The Doctor Who Wasn’t There
Jeremy A. Greene Univ. Chicago Press (2022)
Early in the COVID-19 pandemic, doctor Jeremy Greene converted his clinic to telemedicine, with mixed results. He became curious about the medical history of communication technology such as the telephone, which was invented in 1876. The 1910 ‘telephone stethoscope’ was praised for monitoring hearts, lungs and stomach. Yet it was of no use to the many patients who even decades later did not have a telephone. This lively, highly readable but US-focused history describes how many other technologies have tried to “democratize access to healthcare”.
Códice Maya de México
Ed. Andrew D. Turner Getty Research Inst. (2022)
Only four Maya books survived the Spanish conquest of Mesoamerica. Three are in Europe and were the key to deciphering Mayan glyphs. The fourth, discovered in the 1960s, remains in Mexico. Its authenticity was debated until 2018, when examination of its colors, particularly ‘Mayan blue’, established it as the oldest surviving book from the Americas, from around 1100. Archaeologist Andrew Turner and contributors provide a fascinating analysis of this science and the book’s supernatural content — predictions based on Venus’ movements — with a vivid facsimile.
Parasites
Scott L. Gardner et al.
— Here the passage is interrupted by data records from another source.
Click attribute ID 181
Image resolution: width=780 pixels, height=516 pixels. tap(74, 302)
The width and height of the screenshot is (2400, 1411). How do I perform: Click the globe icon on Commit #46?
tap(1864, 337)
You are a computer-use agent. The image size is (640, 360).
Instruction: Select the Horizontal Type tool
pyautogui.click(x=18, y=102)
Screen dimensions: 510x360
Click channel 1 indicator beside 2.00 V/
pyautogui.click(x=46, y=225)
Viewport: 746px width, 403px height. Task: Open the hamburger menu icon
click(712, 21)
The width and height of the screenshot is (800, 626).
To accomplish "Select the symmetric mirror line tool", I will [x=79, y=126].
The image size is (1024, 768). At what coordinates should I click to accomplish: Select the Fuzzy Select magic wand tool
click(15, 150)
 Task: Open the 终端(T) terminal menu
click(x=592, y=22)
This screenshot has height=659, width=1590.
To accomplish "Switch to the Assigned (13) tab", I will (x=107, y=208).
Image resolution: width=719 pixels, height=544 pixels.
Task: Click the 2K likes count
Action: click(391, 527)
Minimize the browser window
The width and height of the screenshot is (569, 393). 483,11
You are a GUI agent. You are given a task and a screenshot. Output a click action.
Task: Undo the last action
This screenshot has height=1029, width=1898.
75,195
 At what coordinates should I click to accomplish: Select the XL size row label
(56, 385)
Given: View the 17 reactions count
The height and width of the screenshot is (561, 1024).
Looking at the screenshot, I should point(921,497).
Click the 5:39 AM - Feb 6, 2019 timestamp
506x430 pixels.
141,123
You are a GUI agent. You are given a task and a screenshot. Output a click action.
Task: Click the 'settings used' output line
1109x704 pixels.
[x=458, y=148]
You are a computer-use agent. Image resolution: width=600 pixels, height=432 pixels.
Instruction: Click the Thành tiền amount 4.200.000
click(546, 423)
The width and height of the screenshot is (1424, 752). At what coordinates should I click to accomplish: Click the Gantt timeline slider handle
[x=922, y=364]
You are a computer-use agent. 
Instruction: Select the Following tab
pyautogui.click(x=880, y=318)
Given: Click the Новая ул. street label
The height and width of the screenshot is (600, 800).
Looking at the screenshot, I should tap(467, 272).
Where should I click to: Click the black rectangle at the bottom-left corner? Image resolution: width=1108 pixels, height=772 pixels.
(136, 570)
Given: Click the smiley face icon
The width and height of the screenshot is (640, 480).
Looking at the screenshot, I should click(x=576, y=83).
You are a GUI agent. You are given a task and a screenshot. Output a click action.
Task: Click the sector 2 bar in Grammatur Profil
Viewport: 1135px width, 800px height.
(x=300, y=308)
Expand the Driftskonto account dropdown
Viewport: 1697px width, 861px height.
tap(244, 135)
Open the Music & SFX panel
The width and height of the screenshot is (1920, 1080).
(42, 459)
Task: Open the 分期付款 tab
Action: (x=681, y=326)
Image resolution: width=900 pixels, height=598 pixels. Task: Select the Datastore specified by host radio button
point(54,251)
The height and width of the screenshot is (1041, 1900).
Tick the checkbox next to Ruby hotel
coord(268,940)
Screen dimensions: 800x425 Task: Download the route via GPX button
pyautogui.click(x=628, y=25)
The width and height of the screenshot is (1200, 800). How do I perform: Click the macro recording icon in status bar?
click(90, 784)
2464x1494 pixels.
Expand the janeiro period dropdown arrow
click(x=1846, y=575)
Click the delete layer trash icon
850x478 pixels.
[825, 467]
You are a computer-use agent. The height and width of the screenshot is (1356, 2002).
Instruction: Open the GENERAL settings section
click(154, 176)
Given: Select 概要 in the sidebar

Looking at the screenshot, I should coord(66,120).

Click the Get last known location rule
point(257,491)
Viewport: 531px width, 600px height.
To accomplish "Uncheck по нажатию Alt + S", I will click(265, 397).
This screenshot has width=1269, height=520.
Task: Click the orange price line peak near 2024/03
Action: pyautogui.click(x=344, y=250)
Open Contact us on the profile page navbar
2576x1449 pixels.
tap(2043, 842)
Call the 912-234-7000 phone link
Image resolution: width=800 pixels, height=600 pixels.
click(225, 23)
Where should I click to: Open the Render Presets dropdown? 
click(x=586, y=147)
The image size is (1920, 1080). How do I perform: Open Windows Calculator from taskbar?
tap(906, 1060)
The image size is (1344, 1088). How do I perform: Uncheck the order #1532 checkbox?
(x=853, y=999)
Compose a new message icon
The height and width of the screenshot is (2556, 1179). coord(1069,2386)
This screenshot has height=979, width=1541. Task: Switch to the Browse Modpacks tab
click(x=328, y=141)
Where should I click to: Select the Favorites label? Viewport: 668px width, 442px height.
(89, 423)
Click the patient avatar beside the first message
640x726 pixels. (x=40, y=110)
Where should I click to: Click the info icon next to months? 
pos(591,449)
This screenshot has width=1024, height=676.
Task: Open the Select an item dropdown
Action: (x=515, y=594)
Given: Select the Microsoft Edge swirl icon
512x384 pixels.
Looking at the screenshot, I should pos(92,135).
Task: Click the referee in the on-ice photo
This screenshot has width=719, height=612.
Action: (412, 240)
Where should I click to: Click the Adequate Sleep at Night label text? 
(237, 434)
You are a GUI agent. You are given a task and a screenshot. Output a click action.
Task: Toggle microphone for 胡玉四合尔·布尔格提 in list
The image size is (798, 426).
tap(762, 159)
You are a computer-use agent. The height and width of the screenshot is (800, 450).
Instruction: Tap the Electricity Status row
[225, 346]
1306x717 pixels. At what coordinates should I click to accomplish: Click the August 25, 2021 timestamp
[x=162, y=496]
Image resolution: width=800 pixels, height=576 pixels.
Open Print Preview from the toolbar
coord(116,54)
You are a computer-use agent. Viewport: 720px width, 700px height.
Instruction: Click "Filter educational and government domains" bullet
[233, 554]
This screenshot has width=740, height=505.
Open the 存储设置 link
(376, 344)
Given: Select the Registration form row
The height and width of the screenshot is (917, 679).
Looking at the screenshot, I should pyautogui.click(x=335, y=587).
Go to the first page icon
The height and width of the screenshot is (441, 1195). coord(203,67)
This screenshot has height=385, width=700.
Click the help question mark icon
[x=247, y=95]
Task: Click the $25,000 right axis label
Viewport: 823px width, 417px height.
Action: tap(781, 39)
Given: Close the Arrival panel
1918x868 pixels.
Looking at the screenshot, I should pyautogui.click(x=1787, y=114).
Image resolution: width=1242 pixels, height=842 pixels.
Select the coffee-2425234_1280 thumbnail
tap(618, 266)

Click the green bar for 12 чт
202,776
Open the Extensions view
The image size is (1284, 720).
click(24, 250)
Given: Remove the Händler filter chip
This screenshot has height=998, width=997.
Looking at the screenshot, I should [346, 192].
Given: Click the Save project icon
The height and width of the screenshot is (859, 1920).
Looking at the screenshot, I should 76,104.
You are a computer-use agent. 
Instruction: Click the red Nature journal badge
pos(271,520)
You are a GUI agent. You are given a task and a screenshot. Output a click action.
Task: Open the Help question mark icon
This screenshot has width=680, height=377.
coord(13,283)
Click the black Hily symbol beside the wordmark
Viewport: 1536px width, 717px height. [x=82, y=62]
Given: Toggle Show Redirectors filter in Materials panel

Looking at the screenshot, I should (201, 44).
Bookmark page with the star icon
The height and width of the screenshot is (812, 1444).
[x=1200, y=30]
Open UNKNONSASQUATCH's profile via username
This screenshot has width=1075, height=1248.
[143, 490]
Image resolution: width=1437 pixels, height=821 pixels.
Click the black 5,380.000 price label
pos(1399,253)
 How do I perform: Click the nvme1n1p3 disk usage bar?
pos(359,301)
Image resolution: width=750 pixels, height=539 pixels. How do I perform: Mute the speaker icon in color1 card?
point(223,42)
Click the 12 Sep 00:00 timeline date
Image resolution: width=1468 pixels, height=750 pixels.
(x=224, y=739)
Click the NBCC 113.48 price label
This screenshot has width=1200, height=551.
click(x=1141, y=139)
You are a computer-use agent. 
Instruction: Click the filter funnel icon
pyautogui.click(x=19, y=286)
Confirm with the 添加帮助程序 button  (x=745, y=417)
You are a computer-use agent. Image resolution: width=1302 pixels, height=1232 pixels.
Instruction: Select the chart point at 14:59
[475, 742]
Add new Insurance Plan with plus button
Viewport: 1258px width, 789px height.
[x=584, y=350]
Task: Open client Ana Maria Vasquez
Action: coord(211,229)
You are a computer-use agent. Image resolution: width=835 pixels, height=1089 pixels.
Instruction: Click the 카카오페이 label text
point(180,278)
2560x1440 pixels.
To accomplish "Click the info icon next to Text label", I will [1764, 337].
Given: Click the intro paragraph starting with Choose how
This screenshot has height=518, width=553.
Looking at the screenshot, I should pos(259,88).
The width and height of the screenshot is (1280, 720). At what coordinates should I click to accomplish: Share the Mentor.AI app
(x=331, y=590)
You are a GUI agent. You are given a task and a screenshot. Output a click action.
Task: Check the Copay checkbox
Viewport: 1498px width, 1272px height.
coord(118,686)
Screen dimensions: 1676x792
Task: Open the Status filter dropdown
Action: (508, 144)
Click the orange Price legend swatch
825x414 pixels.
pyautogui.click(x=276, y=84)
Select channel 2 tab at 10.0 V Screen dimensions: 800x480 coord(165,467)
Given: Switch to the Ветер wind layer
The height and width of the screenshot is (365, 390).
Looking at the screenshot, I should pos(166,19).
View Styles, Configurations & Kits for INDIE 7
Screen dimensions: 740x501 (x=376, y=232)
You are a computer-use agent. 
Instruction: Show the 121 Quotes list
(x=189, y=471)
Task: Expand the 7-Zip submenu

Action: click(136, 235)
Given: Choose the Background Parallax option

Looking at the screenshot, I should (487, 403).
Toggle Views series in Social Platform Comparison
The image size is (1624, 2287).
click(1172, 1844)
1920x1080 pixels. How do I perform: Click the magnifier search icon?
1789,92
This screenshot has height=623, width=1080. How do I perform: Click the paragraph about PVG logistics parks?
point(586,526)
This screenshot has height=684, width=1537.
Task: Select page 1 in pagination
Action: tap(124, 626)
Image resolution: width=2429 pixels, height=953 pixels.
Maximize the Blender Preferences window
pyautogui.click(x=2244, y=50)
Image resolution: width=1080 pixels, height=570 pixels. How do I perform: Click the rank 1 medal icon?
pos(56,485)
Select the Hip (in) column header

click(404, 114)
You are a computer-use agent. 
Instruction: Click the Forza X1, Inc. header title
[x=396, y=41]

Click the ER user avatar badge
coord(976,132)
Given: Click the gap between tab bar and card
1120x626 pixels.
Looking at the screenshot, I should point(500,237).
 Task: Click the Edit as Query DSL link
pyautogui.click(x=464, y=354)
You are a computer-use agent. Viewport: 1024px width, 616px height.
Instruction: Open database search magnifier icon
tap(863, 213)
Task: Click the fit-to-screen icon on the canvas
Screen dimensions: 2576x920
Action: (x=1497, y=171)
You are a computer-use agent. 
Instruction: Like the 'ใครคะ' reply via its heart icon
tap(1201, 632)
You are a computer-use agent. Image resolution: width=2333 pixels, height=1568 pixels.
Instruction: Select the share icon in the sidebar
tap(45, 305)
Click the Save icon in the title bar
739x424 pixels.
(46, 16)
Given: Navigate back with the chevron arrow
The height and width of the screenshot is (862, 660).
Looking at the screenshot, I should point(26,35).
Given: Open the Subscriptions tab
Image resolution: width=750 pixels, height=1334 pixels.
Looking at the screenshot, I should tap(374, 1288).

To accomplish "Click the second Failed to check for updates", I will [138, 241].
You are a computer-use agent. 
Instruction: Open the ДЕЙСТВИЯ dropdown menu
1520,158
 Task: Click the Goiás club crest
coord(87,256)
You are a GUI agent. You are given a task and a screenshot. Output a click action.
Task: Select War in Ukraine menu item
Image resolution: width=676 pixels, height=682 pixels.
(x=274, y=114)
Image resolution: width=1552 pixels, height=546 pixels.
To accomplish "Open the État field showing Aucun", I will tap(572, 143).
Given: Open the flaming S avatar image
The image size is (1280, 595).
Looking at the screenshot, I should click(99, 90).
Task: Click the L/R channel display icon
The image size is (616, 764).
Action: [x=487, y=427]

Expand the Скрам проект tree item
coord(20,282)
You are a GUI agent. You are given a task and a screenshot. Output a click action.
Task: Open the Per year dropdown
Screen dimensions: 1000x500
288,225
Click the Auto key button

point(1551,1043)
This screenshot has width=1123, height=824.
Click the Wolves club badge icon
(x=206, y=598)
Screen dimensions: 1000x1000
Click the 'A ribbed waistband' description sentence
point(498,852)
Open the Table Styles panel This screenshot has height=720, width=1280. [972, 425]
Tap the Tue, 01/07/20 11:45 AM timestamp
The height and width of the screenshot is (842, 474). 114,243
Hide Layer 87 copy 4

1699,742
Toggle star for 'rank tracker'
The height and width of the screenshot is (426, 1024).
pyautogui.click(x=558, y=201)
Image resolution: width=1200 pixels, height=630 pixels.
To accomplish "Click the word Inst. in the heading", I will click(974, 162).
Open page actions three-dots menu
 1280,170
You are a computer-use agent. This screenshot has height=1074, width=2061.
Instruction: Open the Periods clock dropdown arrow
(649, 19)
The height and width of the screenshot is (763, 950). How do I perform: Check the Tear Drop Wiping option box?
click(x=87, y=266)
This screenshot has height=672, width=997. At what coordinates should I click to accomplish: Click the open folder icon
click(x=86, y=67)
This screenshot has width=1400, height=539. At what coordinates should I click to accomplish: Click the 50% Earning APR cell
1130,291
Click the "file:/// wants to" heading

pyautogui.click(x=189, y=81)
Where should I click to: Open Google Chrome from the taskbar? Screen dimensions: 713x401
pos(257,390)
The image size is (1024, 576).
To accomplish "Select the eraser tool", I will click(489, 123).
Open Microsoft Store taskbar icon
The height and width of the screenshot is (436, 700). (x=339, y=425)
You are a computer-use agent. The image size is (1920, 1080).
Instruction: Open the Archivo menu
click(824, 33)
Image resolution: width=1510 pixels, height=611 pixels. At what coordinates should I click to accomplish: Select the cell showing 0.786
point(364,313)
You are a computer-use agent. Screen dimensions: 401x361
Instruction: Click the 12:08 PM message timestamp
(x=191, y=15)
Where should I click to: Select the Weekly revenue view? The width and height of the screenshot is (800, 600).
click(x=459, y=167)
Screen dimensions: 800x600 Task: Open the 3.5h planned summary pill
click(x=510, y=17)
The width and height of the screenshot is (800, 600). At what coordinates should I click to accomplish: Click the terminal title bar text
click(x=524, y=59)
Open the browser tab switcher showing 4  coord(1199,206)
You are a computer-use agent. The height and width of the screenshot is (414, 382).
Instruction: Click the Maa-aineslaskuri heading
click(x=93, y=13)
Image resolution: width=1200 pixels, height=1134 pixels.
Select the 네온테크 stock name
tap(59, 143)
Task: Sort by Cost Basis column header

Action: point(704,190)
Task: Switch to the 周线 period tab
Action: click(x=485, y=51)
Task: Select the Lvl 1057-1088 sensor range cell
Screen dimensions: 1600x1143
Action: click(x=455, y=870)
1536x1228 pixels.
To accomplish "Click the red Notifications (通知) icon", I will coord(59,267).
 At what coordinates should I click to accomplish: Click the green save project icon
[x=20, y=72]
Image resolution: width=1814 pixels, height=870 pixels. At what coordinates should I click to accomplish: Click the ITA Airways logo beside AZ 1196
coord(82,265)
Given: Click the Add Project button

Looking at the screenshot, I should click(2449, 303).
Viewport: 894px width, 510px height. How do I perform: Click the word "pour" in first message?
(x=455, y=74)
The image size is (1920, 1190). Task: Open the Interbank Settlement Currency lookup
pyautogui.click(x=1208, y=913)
Princeton Univ. Pressure (2022)
Parasite originally meant ‘next to food’ but later came to mean sitting next to a host to get free food. Now it describes a long-term relationship between species, in which the parasite benefits and the host is harmed, although in practice the latter varies from “lethal effects” to “some benefits”, note parasitologists Scott Gardner and Gabor Rácz, and parrot specialist Judy Diamond . Their global study, illustrated by Brenda Lee, focuses on three abundant types of parasites – nematodes, flatworms and hookworms.
The pandemic divide
Ed. Gwendolyn L. Wright et al. Duke Univ. Pressure (2022)
American black and Latinx populations are experiencing illness and death from COVID-19 at a higher rate and earlier age than the national average. “COVID-19 has pulled back the curtain on the extent of racialized inequality in the United States,” notes the foreword to this disturbing but proactive collection of articles by 27 American academics from many fields. So did George Floyd’s murder in 2020. Both events highlight inequality stemming from discrimination in health care, policing, education, employment, housing and credit markets.
Competing interests
The author declares no competing interests.